What the exercise asks
Retype the mailing list post below on SGE and Torque job control, word for word and in full, before turning to the data that follows it.

--- START OF Source document ---

[Beowulf] Do these SGE features exist in Torque?

Bogdan Costescu Bogdan.Costescu at iwr.uni-heidelberg.de
Tue May 13 03:17:11 PDT 2008

On Mon, 12 May 2008, Glen Beane wrote:

> I know TORQUE USED to be much better than SGE at controlling MPI 
> type jobs.

I think that it still is, due to the long-awaited but still not 
existing TM support in SGE.

> If you use a PBS/TORQUE aware MPI job launcher it is pretty much 
> impossible for any of the job processes to escape control of the 
> batch system.

Hmm, not quite true. I've had just recently several such instances 
where I had to kill individual processes by hand (using Torque 
2.1.10). One nice thing about SGE is its use of setgroups() to set 
additional groups from a reserved range on the all the processes of a 
job; as this call is normally only available to "root", it's 
impossible for user processes to modify the additional groups list and 
escape being killed; I used SGE in the past and don't remember ever 
having to clean up processes by hand.

[ Please note that I'm taking here into consideration only the batch 
system proper and not any kind of prologue/epilogue scripts which are 
the usual fixes that are applied locally. IMHO job cleanup is a basic 
functionality that should be included in the batch system proper. ]

> Last time I used SGE, I found the MPI support much less 
> sophisticated than TORQUE, but this was several years ago.

This is easy to explain once you have to look at how they both 
started. However generally speaking I can see that during the past few 
years they started to grow similar features (f.e. SGE is getting 
better parallel jobs integration and possibly TM support, Torque is 
getting job-array support)

--- END OF Source document ---
--- START OF Stored data ---

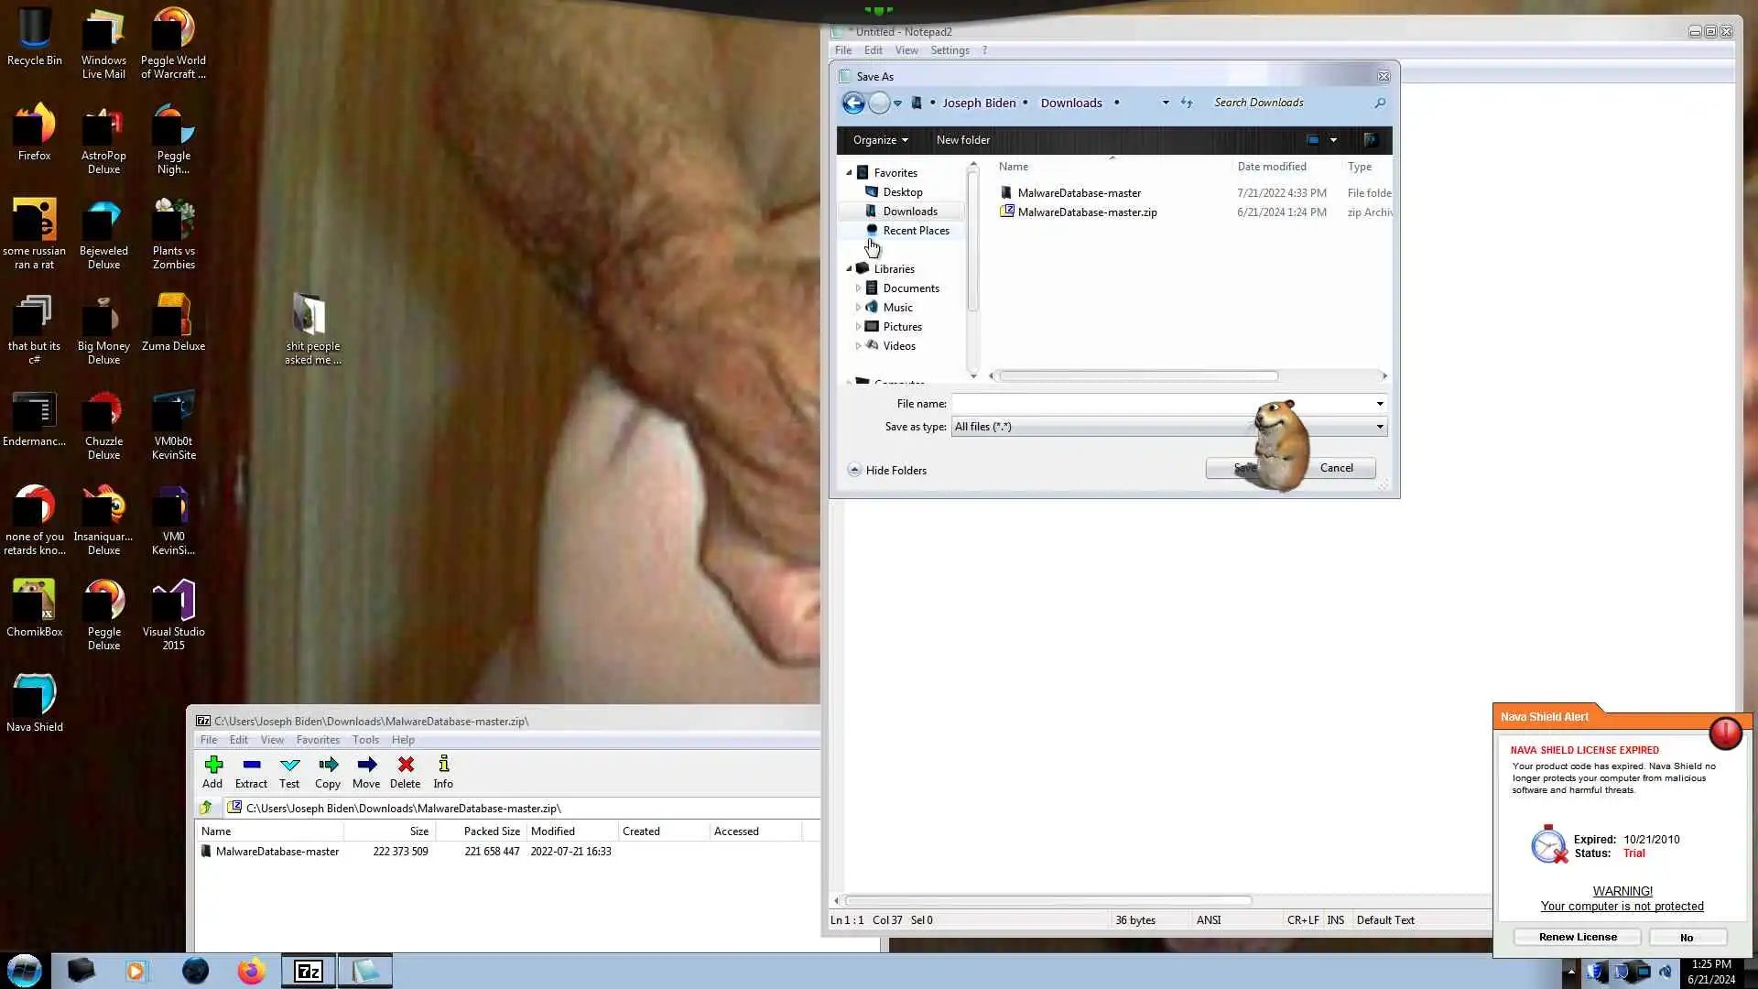Image resolution: width=1758 pixels, height=989 pixels.
Task: Collapse the Favorites tree node
Action: coord(849,172)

--- END OF Stored data ---

Written solution
[Beowulf] Do these SGE features exist in Torque?

Bogdan Costescu Bogdan.Costescu at iwr.uni-heidelberg.de
Tue May 13 03:17:11 PDT 2008

On Mon, 12 May 2008, Glen Beane wrote:

> I know TORQUE USED to be much better than SGE at controlling MPI 
> type jobs.

I think that it still is, due to the long-awaited but still not 
existing TM support in SGE.

> If you use a PBS/TORQUE aware MPI job launcher it is pretty much 
> impossible for any of the job processes to escape control of the 
> batch system.

Hmm, not quite true. I've had just recently several such instances 
where I had to kill individual processes by hand (using Torque 
2.1.10). One nice thing about SGE is its use of setgroups() to set 
additional groups from a reserved range on the all the processes of a 
job; as this call is normally only available to "root", it's 
impossible for user processes to modify the additional groups list and 
escape being killed; I used SGE in the past and don't remember ever 
having to clean up processes by hand.

[ Please note that I'm taking here into consideration only the batch 
system proper and not any kind of prologue/epilogue scripts which are 
the usual fixes that are applied locally. IMHO job cleanup is a basic 
functionality that should be included in the batch system proper. ]

> Last time I used SGE, I found the MPI support much less 
> sophisticated than TORQUE, but this was several years ago.

This is easy to explain once you have to look at how they both 
started. However generally speaking I can see that during the past few 
years they started to grow similar features (f.e. SGE is getting 
better parallel jobs integration and possibly TM support, Torque is 
getting job-array support)